== EXERCISE TASK ==
Can you write out all of these entries again with "cercle" in place of every "club", leaving everything else unchanged and leaving the pictures out?

== RAW DATA ==
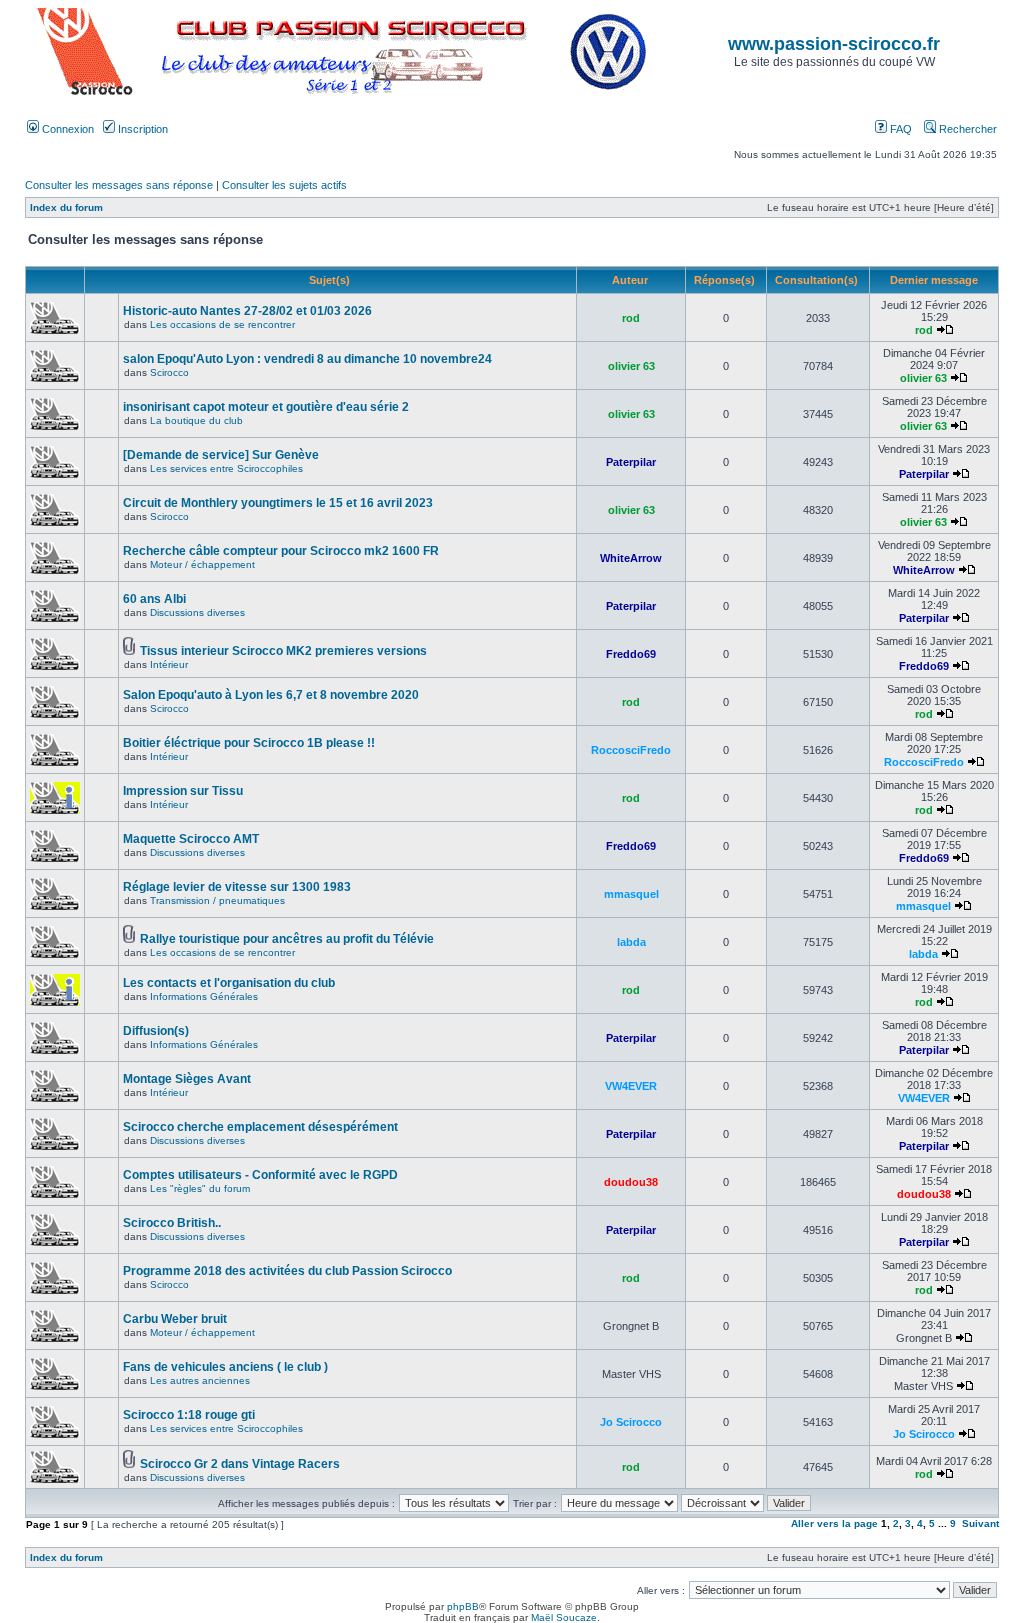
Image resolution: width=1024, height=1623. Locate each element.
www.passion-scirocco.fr (834, 44)
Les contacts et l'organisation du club (229, 983)
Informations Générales (204, 996)
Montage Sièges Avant (187, 1079)
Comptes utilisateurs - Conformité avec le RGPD (260, 1175)
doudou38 (631, 1182)
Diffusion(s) (156, 1031)
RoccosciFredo (631, 750)
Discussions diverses (197, 612)
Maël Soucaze (564, 1617)
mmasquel (631, 894)
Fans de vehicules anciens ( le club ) (225, 1367)
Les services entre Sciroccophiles (226, 468)
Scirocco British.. (172, 1223)
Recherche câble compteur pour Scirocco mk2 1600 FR (281, 551)
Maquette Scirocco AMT (191, 839)
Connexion (66, 129)
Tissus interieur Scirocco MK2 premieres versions (283, 651)
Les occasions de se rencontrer (222, 324)
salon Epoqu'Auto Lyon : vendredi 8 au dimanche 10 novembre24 (307, 359)
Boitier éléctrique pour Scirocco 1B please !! (249, 743)
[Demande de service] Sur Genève (221, 455)
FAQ (899, 129)
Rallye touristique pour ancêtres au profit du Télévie (287, 939)
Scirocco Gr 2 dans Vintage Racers (240, 1464)
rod (631, 318)
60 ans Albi (154, 599)
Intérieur (169, 664)
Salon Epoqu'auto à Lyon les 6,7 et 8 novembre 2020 (271, 695)
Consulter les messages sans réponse (119, 185)
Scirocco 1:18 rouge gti (189, 1415)
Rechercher (966, 129)
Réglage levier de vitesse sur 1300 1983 (237, 887)
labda (631, 942)
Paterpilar (631, 462)
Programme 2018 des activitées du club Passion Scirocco (287, 1271)
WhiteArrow (631, 558)
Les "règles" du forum (200, 1188)
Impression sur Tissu (183, 791)
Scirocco (169, 372)
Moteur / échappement (202, 564)
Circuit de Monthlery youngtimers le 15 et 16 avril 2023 (278, 503)
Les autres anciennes (200, 1380)
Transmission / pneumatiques (217, 900)
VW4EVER (631, 1086)
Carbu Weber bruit (175, 1319)
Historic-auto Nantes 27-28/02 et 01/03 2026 (247, 311)
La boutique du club (196, 420)
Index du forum (66, 207)
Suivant (980, 1523)
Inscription (141, 129)
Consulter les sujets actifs (284, 185)
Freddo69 (631, 654)
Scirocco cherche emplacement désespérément (260, 1127)
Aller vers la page (836, 1523)
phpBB (463, 1606)
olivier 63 (631, 366)
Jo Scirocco (631, 1422)
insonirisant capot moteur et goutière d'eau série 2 (266, 407)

== RESULT OF THIS EXERCISE ==
Image resolution: width=1024, height=1623. Locate each element.
www.passion-scirocco.fr (834, 44)
Les contacts et l'organisation du cercle (229, 983)
Informations Générales (204, 996)
Montage Sièges Avant (187, 1079)
Comptes utilisateurs - Conformité avec le RGPD (260, 1175)
doudou38 (631, 1182)
Diffusion(s) (156, 1031)
RoccosciFredo (631, 750)
Discussions diverses (197, 612)
Maël Soucaze (564, 1617)
mmasquel (631, 894)
Fans de vehicules anciens ( le cercle ) (225, 1367)
Les services entre Sciroccophiles (226, 468)
Scirocco British.. (172, 1223)
Recherche câble compteur pour Scirocco mk2 1600 FR (281, 551)
Maquette Scirocco AMT (191, 839)
Connexion (66, 129)
Tissus interieur Scirocco MK2 premieres versions (283, 651)
Les occasions de se rencontrer (222, 324)
salon Epoqu'Auto Lyon : vendredi 8 au dimanche 10 novembre24 (307, 359)
Boitier éléctrique pour Scirocco 1B please !! (249, 743)
[Demande de service] Sur Genève (221, 455)
FAQ (899, 129)
Rallye touristique pour ancêtres au profit du Télévie (287, 939)
Scirocco Gr 2 dans Vintage Racers (240, 1464)
rod (631, 318)
60 ans Albi (154, 599)
Intérieur (169, 664)
Salon Epoqu'auto à Lyon les 6,7 et 8 novembre 2020 (271, 695)
Consulter les messages sans réponse (119, 185)
Scirocco 1:18 rouge gti (189, 1415)
Rechercher (966, 129)
Réglage levier de vitesse sur 1300 1983 (237, 887)
labda (631, 942)
Paterpilar (631, 462)
Programme 2018 des activitées du cercle Passion Scirocco (287, 1271)
WhiteArrow (631, 558)
Les "règles" du forum (200, 1188)
Impression sur Tissu (183, 791)
Scirocco (169, 372)
Moteur / échappement (202, 564)
Circuit de Monthlery youngtimers le 15 et 16 avril 2023 (278, 503)
Les autres anciennes (200, 1380)
Transmission / pneumatiques (217, 900)
VW4EVER (631, 1086)
Carbu Weber bruit (175, 1319)
Historic-auto Nantes 27-28/02 et 01/03 2026 (247, 311)
La boutique du cercle (196, 420)
Index du forum (66, 207)
Suivant (980, 1523)
Inscription (141, 129)
Consulter les sujets actifs (284, 185)
Freddo69 (631, 654)
Scirocco cherche emplacement désespérément (260, 1127)
Aller vers la page (836, 1523)
phpBB (463, 1606)
olivier 63 (631, 366)
Jo Scirocco (631, 1422)
insonirisant capot moteur et goutière d'eau série 2 (266, 407)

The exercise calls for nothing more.